-- EXERCISE INSTRUCTIONS --
The required output is a word-for-word restatement of the material below, from the line with "Image resolution: width=1456" through its last line, inclusive.

Start of DATASET EXCERPTS

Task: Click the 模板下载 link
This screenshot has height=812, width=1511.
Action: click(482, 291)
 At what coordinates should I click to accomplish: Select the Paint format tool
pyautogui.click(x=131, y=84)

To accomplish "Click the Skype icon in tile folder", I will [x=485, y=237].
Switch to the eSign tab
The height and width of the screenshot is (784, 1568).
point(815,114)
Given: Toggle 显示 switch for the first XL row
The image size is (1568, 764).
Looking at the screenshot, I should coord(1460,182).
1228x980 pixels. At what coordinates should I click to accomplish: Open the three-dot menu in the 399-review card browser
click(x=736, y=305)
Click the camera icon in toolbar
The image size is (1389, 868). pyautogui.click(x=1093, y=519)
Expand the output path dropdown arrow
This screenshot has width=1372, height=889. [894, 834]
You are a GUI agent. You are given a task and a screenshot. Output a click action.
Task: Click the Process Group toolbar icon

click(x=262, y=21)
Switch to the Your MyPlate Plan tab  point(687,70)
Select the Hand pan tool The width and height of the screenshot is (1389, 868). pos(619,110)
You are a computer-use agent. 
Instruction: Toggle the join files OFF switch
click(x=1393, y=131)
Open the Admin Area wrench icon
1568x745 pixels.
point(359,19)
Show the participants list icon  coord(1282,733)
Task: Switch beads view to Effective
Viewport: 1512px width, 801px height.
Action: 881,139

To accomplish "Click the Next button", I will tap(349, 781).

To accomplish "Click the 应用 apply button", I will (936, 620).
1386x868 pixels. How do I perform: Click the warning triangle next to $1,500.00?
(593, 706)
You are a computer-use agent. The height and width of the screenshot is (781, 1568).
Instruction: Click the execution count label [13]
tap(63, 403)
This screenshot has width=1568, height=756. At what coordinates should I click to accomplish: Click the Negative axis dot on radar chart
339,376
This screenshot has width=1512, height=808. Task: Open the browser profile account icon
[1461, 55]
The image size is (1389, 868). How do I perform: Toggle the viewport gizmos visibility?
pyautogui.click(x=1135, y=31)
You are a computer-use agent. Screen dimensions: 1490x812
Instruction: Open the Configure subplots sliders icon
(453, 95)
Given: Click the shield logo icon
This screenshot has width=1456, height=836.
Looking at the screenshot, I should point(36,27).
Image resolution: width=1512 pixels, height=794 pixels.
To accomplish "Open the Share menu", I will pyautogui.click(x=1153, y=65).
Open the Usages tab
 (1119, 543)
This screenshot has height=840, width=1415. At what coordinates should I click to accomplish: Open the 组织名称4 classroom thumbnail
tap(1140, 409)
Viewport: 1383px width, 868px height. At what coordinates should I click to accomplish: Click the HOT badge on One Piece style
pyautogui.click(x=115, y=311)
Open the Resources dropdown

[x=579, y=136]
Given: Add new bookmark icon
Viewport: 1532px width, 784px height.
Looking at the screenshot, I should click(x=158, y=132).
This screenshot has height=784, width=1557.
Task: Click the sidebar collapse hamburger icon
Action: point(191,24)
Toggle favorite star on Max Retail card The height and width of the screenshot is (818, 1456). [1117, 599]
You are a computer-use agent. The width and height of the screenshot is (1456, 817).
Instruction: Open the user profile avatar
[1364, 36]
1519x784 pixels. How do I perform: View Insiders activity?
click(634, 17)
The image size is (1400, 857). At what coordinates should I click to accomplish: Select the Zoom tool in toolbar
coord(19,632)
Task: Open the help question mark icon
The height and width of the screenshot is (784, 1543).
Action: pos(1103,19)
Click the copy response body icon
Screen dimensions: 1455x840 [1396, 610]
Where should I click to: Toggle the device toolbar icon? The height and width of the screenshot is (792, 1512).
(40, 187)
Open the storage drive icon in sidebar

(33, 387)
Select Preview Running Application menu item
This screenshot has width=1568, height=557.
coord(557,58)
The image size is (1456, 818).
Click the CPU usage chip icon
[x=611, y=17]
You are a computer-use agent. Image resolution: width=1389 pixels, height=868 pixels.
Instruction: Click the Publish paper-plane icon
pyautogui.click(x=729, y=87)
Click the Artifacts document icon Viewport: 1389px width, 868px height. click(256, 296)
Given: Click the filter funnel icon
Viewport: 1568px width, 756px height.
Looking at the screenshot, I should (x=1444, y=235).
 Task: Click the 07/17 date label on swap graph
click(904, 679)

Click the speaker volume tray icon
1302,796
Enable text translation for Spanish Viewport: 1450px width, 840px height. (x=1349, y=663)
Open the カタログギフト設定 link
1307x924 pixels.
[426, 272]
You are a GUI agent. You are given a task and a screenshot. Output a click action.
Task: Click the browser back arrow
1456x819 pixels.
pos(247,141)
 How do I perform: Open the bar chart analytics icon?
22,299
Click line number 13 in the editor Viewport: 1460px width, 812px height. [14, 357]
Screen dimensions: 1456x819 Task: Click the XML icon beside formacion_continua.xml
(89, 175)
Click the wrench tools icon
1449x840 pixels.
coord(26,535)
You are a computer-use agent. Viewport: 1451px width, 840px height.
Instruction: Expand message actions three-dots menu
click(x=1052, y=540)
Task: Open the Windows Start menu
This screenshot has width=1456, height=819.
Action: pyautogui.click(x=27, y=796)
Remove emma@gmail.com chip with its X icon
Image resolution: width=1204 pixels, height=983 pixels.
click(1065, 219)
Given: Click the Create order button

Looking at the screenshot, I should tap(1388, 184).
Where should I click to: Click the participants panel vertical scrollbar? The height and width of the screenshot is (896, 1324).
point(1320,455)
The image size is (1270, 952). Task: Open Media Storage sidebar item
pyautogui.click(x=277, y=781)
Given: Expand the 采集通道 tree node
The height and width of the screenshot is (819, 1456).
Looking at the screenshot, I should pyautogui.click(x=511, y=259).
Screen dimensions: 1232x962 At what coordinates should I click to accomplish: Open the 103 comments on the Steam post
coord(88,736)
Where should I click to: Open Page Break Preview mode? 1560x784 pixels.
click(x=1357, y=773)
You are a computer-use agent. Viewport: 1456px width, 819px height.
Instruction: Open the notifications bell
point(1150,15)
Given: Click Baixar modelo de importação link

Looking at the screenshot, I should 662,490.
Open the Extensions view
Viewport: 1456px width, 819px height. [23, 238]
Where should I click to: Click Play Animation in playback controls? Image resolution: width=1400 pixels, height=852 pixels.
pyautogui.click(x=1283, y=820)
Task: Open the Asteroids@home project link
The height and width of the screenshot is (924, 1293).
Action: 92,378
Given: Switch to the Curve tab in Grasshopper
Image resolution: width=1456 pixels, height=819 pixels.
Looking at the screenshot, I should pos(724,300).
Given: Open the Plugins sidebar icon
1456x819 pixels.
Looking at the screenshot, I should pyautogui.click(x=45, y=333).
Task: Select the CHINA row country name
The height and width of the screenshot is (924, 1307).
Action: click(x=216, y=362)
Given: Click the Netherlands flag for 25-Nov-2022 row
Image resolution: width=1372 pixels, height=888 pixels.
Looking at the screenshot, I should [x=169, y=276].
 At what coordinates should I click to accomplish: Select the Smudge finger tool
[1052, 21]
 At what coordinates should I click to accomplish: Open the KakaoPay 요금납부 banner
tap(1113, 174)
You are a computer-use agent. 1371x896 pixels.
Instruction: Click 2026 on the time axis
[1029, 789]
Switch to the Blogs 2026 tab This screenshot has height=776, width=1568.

End of DATASET EXCERPTS

-- REPLY --
Image resolution: width=1456 pixels, height=819 pixels.
Looking at the screenshot, I should pos(724,300).
Given: Open the Plugins sidebar icon
1456x819 pixels.
Looking at the screenshot, I should pyautogui.click(x=45, y=333).
Task: Select the CHINA row country name
The height and width of the screenshot is (924, 1307).
Action: click(x=216, y=362)
Given: Click the Netherlands flag for 25-Nov-2022 row
Image resolution: width=1372 pixels, height=888 pixels.
Looking at the screenshot, I should [x=169, y=276].
 At what coordinates should I click to accomplish: Select the Smudge finger tool
[1052, 21]
 At what coordinates should I click to accomplish: Open the KakaoPay 요금납부 banner
tap(1113, 174)
You are a computer-use agent. 1371x896 pixels.
Instruction: Click 2026 on the time axis
[1029, 789]
Switch to the Blogs 2026 tab This screenshot has height=776, width=1568.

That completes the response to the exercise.